Recipe#5461
Title: Chili 16
Newsgroups: rec.food.recipesFrom: Mary Ruhl mruhl@erols.com
Subject: Chili
Message-ID: EJqz14.C80@taranto.com
Date: Sun, 16 Nov 1997 16:27:04 GMT
Chili
2 Tbsp cumin seeds2 Tbsp chili powder
1 Tbsp paprika
2 tsp dried oregeno
1/2 tsp cayenne pepper
1.25 - 1.5 lb beef round, cut into .5" chunks
3-4 onions chopped
1 green bell pepper, chopped (optional)
6 cloves garlic
2-4 hot peppers (e.g., habeneros, jalapeno) seeded and chopped
2 dried ancho peppers, chopped (optional)

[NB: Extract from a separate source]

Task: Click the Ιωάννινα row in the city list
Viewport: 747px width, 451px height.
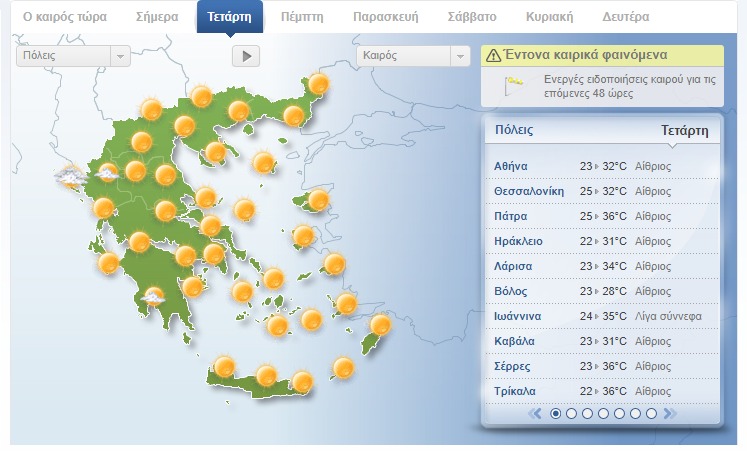Action: (600, 316)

12 oz dark beer (e.g., porter or stout)
1 (28 oz) can crushed tomatoes
1 Tbsp (.5 oz) unsweetened chocolate
2 tsp brown sugar
2 bay leaves
1.5-2 cups water
3-4 cans (15 oz) beans--use different kinds, such
as pinto, kidney, black, northern, etc.
juice of 1 lime
Toast cumin seeds in a dry skillet over medium heat, stirring until
aromatic, 1-2 minutes. Grind to a fine powder mix with other spices, and
set aside. Brown beef using vegatable oil. Set aside. Saute over low
heat onions and green peppers 7-10 minutes. Add garlic, hot peppers and
spice mixture. Stir 2 minutes until aromatic. Pour in beer and simmer 10
minutes. Add tomatoes, chocolate, sugar, bay leaves, beef, and water.
Cover and simmer 1.5-2 hours. Add beans and simmer 30-45 minutes. Add
lime juice. Serve with chedder cheese. Also good served over pasta.